DIRECTIONS FOR THIS TASK
Everything in the data below is left aside except the lines from the one containing "1456x819 pixels." through the one containing "Task: Click the AZUser person icon"; repeat those exactly.

══ DATA SUPPLIED

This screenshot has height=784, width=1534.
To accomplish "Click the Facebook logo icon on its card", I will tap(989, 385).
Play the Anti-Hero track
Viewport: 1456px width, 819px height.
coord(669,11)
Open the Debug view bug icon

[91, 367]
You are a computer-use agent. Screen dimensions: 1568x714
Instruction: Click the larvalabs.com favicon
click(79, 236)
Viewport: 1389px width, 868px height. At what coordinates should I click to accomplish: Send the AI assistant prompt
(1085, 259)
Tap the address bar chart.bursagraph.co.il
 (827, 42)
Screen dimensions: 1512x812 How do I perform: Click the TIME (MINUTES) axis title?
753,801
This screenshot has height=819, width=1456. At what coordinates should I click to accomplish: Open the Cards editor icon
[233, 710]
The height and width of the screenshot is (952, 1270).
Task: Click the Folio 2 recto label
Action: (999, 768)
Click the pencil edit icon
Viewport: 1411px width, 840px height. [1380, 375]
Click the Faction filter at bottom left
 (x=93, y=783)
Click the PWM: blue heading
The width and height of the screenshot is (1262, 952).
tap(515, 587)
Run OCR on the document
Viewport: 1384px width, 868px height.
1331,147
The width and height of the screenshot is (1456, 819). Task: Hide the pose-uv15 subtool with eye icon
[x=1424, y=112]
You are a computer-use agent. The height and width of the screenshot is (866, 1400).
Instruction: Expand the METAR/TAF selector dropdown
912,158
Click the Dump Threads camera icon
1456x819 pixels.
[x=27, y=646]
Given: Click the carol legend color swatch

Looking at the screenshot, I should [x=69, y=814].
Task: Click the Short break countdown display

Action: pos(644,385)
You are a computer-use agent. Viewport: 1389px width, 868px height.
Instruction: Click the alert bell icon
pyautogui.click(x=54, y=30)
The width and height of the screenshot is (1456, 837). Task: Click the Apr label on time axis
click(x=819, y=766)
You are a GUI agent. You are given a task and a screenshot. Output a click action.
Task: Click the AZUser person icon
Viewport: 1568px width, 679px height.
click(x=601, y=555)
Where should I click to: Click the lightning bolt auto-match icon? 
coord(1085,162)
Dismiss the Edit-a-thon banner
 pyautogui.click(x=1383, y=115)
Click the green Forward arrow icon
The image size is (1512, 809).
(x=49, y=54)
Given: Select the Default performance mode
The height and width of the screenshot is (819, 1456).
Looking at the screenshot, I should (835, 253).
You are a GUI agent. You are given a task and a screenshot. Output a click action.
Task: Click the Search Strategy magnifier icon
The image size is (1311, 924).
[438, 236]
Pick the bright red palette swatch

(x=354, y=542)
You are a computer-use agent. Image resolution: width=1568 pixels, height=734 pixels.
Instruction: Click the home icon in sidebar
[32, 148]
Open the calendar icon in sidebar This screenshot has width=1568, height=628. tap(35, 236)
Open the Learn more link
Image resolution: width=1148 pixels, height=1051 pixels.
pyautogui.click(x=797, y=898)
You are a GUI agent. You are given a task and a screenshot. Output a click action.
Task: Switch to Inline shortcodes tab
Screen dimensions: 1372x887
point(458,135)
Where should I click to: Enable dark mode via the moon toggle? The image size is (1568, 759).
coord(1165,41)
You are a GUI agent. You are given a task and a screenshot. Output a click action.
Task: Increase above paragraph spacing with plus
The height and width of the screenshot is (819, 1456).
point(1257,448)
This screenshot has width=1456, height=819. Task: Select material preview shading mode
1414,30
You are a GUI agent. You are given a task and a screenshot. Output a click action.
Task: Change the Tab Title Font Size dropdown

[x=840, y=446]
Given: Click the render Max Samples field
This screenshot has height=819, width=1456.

════

FINISHED EXERCISE
1456x819 pixels.
[x=27, y=646]
Given: Click the carol legend color swatch

Looking at the screenshot, I should [x=69, y=814].
Task: Click the Short break countdown display

Action: pos(644,385)
You are a computer-use agent. Viewport: 1389px width, 868px height.
Instruction: Click the alert bell icon
pyautogui.click(x=54, y=30)
The width and height of the screenshot is (1456, 837). Task: Click the Apr label on time axis
click(x=819, y=766)
You are a GUI agent. You are given a task and a screenshot. Output a click action.
Task: Click the AZUser person icon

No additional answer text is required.